Because in this case the dot product check is a series of additions and multiplications of polynomials, the result is itself going to be a polynomial. If the resulting polynomial, evaluated at every \(x\) coordinate that we used above to represent a logic gate, is equal to zero, then that means that all of the checks pass; if the resulting polynomial evaluated at at least one of the \(x\) coordinate representing a logic gate gives a nonzero value, then that means that the values going into and out of that logic gate are inconsistent (ie. the gate is \(y = x \cdot sym_1\) but the provided values might be \(x = 2,sym_1 = 2\) and \(y = 5\)).
Note that the resulting polynomial does not itself have to be zero, and in fact in most cases won’t be; it could have any behavior at the points that don’t correspond to any logic gates, as long as the result is zero at all the points that do correspond to some gate. To check correctness, we don’t actually evaluate the polynomial \(t = A . s \cdot B . s - C . s\) at every point corresponding to a gate; instead, we divide \(t\) by another polynomial, \(Z\), and check that \(Z\) evenly divides \(t\) - that is, the division \(t / Z\) leaves no remainder.
\(Z\) is defined as \((x - 1) \cdot (x - 2) \cdot (x - 3) ...\) - the simplest polynomial that is equal to zero at all points that correspond to logic gates. It is an elementary fact of algebra that any polynomial that is equal to zero at all of these points has to be a multiple of this minimal polynomial, and if a polynomial is a multiple of \(Z\) then its evaluation at any of those points will be zero; this equivalence makes our job much easier.
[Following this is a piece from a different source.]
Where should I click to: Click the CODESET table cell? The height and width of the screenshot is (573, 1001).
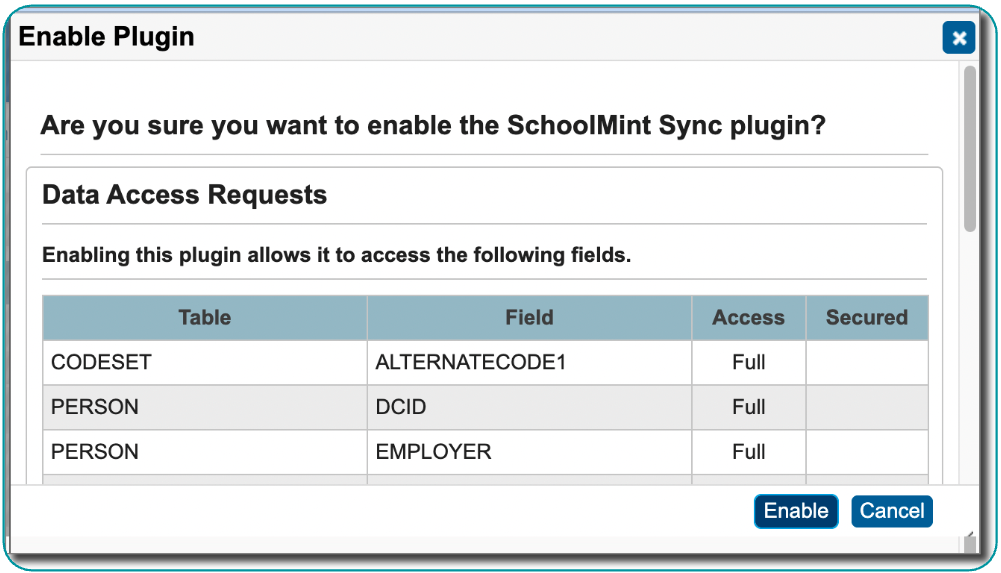pyautogui.click(x=101, y=362)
Now, let’s actually do the dot product check with the polynomials above. First, the intermediate polynomials:
A . s = [43.0, -73.333, 38.5, -5.166] B . s = [-3.0, 10.333, -5.0, 0.666] C . s = [-41.0, 71.666, -24.5, 2.833]
Now, \(A . s \cdot B . s — C . s\):
t = [-88.0, 592.666, -1063.777, 805.833, -294.777, 51.5, -3.444]
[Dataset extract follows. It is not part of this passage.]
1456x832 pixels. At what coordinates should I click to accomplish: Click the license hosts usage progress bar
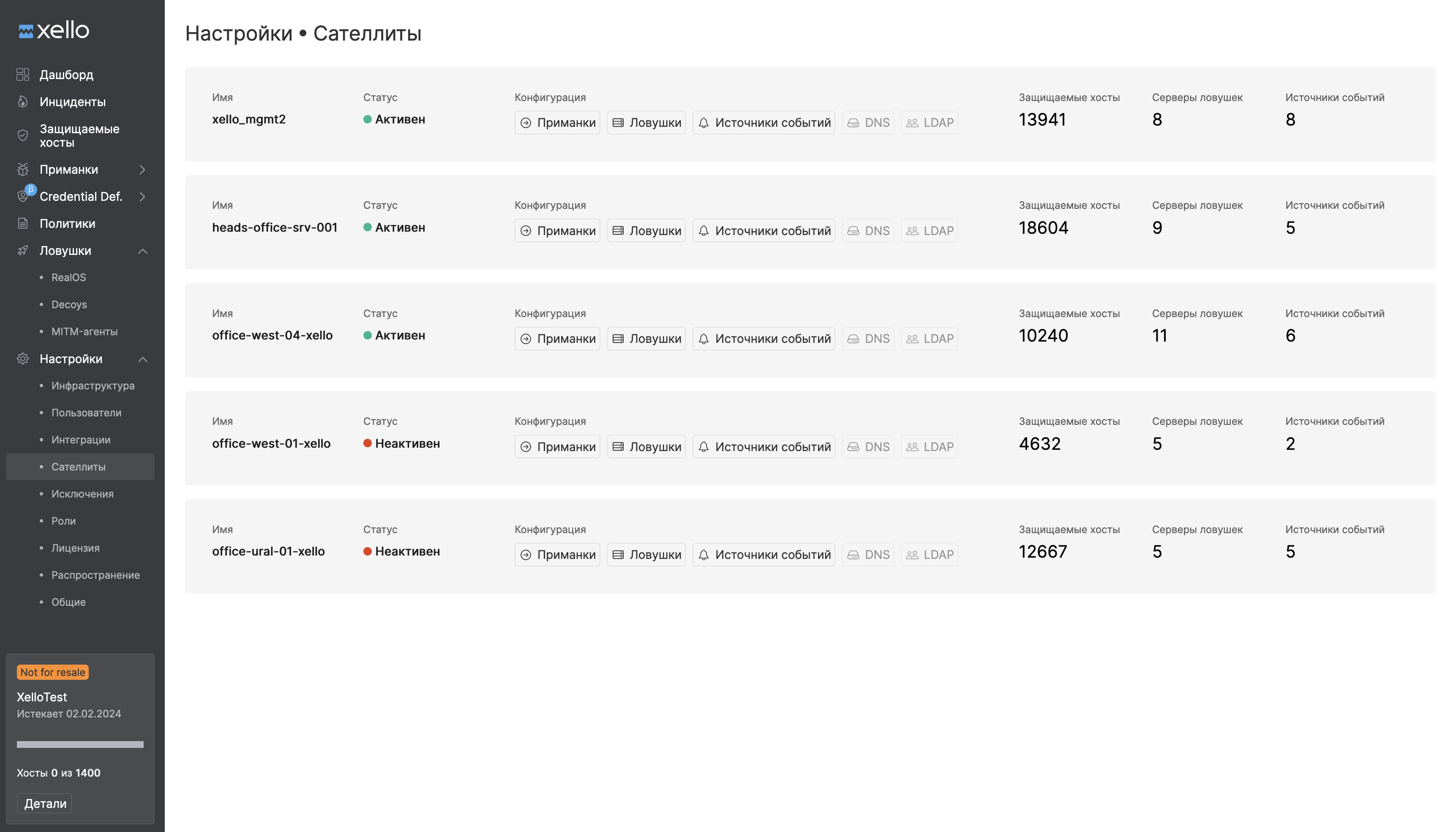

Now, the minimal polynomial \(Z = (x - 1) \cdot (x - 2) \cdot (x - 3) \cdot (x - 4)\):
Z = [24, -50, 35, -10, 1]
And if we divide the result above by \(Z\), we get:
h = t / Z = [-3.666, 17.055, -3.444]
With no remainder.
And so we have the solution for the QAP. If we try to falsify any of the variables in the R1CS solution that we are deriving this QAP solution from — say, set the last one to \(31\) instead of \(30\), then we get a \(t\) polynomial that fails one of the checks (in that particular case, the result at \(x=3\) would equal \(-1\) instead of \(0\)), and furthermore \(t\) would not be a multiple of \(Z\); rather, dividing \(t / Z\) would give a remainder of \([-5.0, 8.833, -4.5, 0.666]\).
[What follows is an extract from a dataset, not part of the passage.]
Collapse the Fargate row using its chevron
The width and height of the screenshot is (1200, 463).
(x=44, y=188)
Note that the above is a simplification; “in the real world”, the addition, multiplication, subtraction and division will happen not with regular numbers, but rather with finite field elements — a spooky kind of arithmetic which is self-consistent, so all the algebraic laws we know and love still hold true, but where all answers are elements of some finite-sized set, usually integers within the range from \(0\) to \(n-1\) for some \(n\). For example, if \(n = 13\), then \(1 / 2 = 7\) (and \(7 \cdot 2 = 1), 3 \cdot 5 = 2\), and so forth. Using finite field arithmetic removes the need to worry about rounding errors and allows the system to work nicely with elliptic curves, which end up being necessary for the rest of the zk-SNARK machinery that makes the zk-SNARK protocol actually secure.
Special thanks to Eran Tromer for helping to explain many details about the inner workings of zk-SNARKs to me.